__The task__. Can you rewrite the entries below, replacing "button" with "control" and leaving everything else unchanged?

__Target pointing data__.

☆ ☆ ☆ ☆ ☆

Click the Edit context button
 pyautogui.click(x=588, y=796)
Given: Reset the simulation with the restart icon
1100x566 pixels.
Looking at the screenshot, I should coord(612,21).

☆ ☆ ☆ ☆ ☆

__Exercise answer__.
Click the Edit context control
 pyautogui.click(x=588, y=796)
Given: Reset the simulation with the restart icon
1100x566 pixels.
Looking at the screenshot, I should coord(612,21).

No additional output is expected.